N.W.A: American Gangstas
Dr. Dre rubs his mountainous right deltoid through a snug black T-shirt, not quite allowing himself to wince. His shoulder hurts. He has an online radio show to record, a sort-of-secret album to mix, a call from Jimmy Iovine coming any minute. But in the middle of an overscheduled July afternoon, Dre — genre-shaping beatmaker; oft-reluctant MC; mentor to Snoop, Eminem and Kendrick; walking, bass-heavy headphone brand — exudes a leonine air of serenity and control, as if he’s executive-producing his own behavior, moment by moment. A diamond-speckled watch is on his wrist (“I think it’s a Rolex — it was a gift”), and crispy white Air Force Ones are on his feet (legend has it he wears a different brand-new pair each day). He’s perched on the edge of an oversize brown leather ottoman in the dim lounge of the sleek, gated Sherman Oaks recording-studio complex he just bought and remodeled, after years of renting it out.
It was, under his current circumstances, a trivial purchase. “Right now, financially, I’m so fucking good,” says Dre, with some understatement. In the mid-Eighties, a couple of years before the formation of N.W.A, Andre Young was crashing on his cousin’s couch; he was so broke he couldn’t afford to bail himself out of jail as he collected piles of speeding tickets. Last year, when he and Iovine sold Beats to Apple Inc., Dre took home roughly $500 million. Witness the strength of street knowledge.
“I’m not a billionaire yet, man,” Dre says. “I will be, hopefully. One day. But let me tell you something: I never have to make another dollar in this lifetime. For the rest of my life, it’s just about having fun, being creative.”

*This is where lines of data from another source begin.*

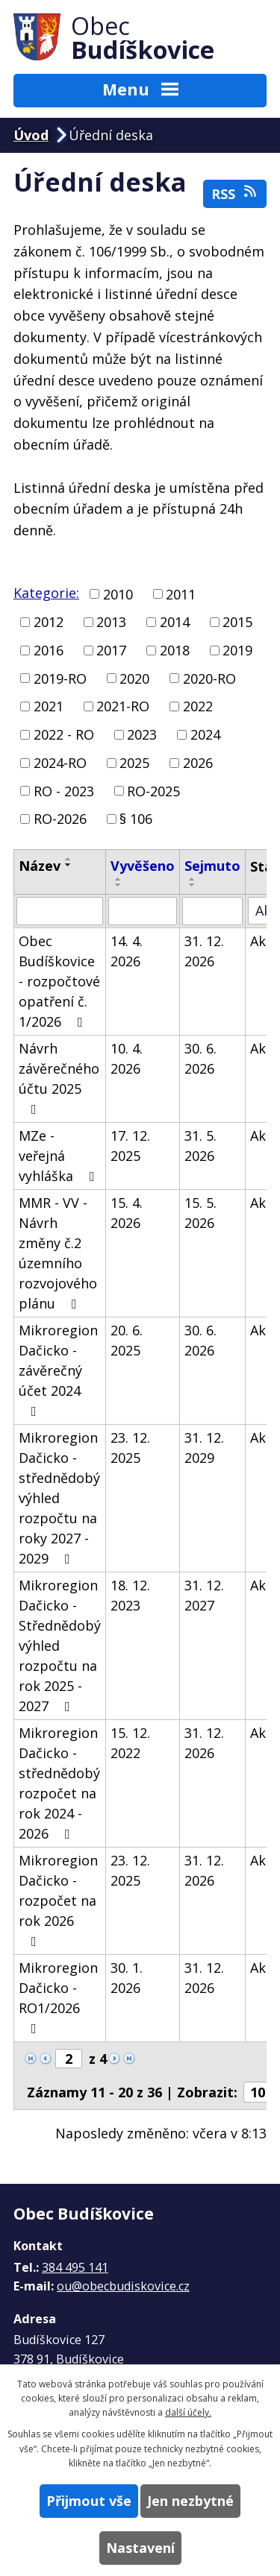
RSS (235, 193)
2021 (48, 706)
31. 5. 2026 (200, 1146)
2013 (111, 622)
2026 (198, 763)
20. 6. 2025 (127, 1340)
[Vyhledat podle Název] (59, 911)
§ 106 (135, 819)
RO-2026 (60, 819)
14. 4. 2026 (127, 951)
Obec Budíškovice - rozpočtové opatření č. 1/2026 (59, 981)
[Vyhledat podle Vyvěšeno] (142, 911)
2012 (48, 622)
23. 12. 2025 (130, 1448)
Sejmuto (212, 866)
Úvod (31, 135)
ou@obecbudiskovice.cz (123, 2286)
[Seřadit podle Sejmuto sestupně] (192, 885)
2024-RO (60, 763)
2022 (198, 706)
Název (39, 866)
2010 (118, 593)
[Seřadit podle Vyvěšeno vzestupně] (119, 879)
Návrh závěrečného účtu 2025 (59, 1077)
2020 (134, 678)
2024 (205, 734)
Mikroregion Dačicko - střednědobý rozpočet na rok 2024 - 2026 (59, 1783)
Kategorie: (46, 593)
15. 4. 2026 (127, 1213)
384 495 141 (75, 2267)
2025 (134, 763)
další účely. (188, 2412)
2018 (175, 650)
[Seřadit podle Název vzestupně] (68, 859)
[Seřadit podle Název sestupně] (68, 865)
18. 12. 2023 (130, 1595)
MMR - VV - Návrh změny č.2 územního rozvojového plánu (58, 1253)
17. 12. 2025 (130, 1146)
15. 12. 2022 (130, 1743)
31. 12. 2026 (204, 951)
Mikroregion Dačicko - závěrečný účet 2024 (58, 1369)
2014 (175, 622)
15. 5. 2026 (200, 1213)
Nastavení (140, 2548)
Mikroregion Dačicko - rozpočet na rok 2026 (58, 1899)
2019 (237, 650)
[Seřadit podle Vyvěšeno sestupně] (119, 885)
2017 (111, 650)
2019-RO (60, 678)
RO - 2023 (64, 790)
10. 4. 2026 (127, 1058)
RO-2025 (153, 790)
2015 (237, 622)
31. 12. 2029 (204, 1448)
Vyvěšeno (143, 866)
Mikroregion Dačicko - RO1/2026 (58, 1997)
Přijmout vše (88, 2501)
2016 (48, 650)
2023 (142, 734)
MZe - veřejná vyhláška (60, 1156)
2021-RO (122, 706)
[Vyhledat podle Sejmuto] (212, 911)
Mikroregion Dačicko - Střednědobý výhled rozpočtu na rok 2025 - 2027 (60, 1645)
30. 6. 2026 (200, 1058)
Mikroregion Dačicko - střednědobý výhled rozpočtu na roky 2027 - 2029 (59, 1498)
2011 (181, 593)
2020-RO (209, 678)
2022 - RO (64, 734)
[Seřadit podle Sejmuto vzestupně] (192, 879)
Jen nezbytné (190, 2501)
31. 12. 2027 (204, 1595)
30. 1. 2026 (127, 1978)
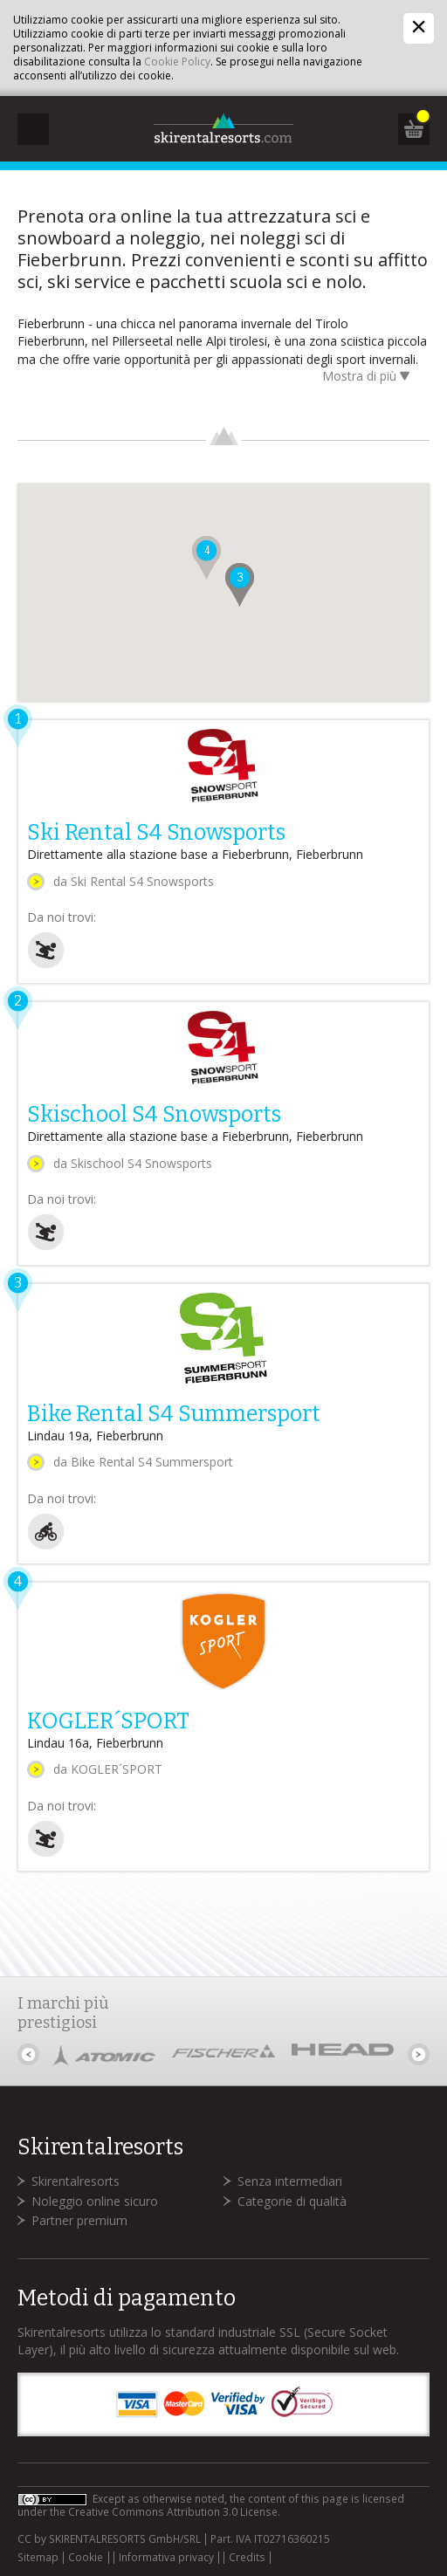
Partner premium (79, 2220)
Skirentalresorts (75, 2181)
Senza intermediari (289, 2181)
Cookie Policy (177, 61)
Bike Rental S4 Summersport (173, 1414)
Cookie (85, 2558)
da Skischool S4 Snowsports (132, 1163)
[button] (240, 586)
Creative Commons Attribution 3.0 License (173, 2511)
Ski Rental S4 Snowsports (156, 833)
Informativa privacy (166, 2558)
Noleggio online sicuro (94, 2201)
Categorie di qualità (292, 2201)
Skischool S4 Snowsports (154, 1115)
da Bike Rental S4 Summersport (143, 1461)
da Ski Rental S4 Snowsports (133, 881)
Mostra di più (369, 378)
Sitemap (37, 2558)
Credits (247, 2558)
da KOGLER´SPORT (107, 1769)
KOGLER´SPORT (108, 1721)
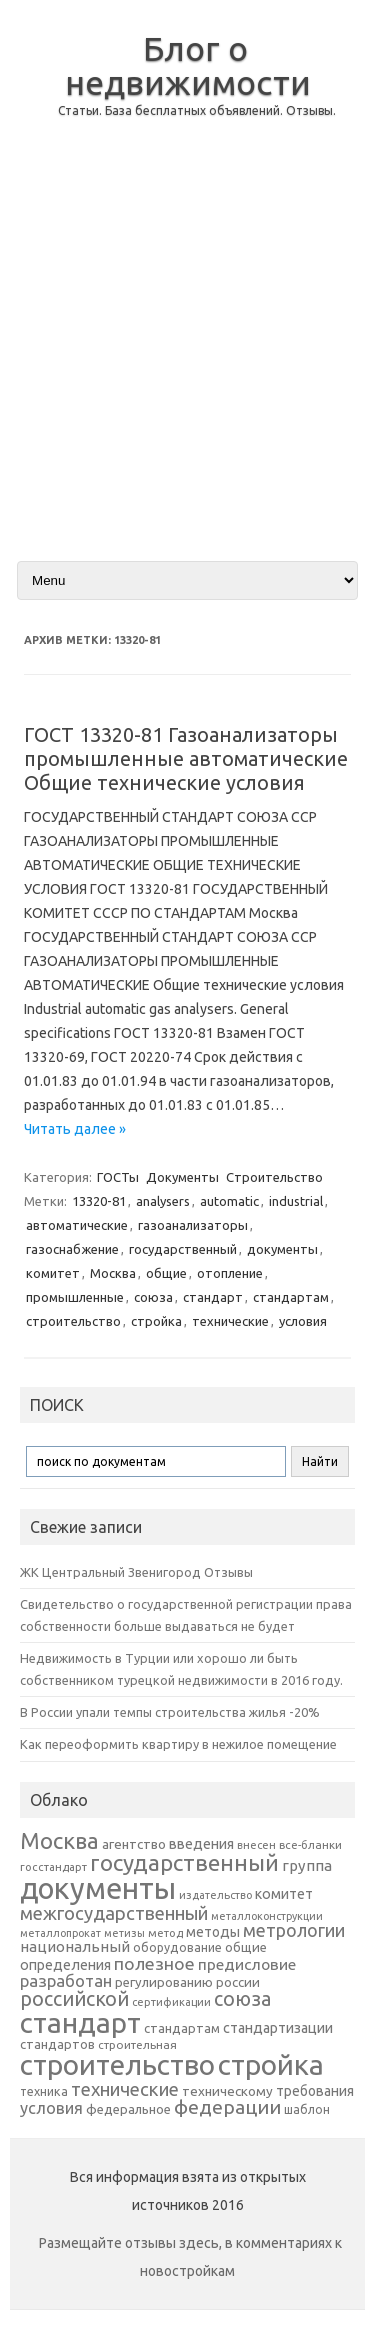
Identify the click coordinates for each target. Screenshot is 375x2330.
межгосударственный (114, 1913)
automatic (229, 1201)
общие (166, 1273)
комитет (53, 1273)
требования (315, 2091)
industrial (296, 1201)
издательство (215, 1895)
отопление (230, 1273)
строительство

Dre turned 50 in February, and has had a lot of chances lately to ponder the full breadth of his life’s journey. A big-studio but credibly gritty movie version of N.W.A’s story, Straight Outta Compton, is out on August 14th — Dre and his former bandmate Ice Cube were deeply involved as producers, with an eye toward preserving both verisimilitude and their legacy. The film was directed by F. Gary Gray, who spent some of his childhood in South Central Los Angeles and made Cube’s 1995 hood-comedy classic Friday. It lifts itself beyond the standard stuff of music biopics with its attention to the realities of life in Compton and South Central in the Eighties, where it was easier to find an AK-47 than a job, where the crack trade, gangbangers and cops — under the militaristic command of LAPD Chief Daryl F. Gates — were all out of control. “You had to see why we did the music,” says Ice Cube. “You know, not just ‘we were young, angry n—–s out of South Central,’ but why did we make those kind of records? We were living in the middle of dope dealing, gangbanging, police brutality, fucking Reaganomics, and there was nowhere to escape.”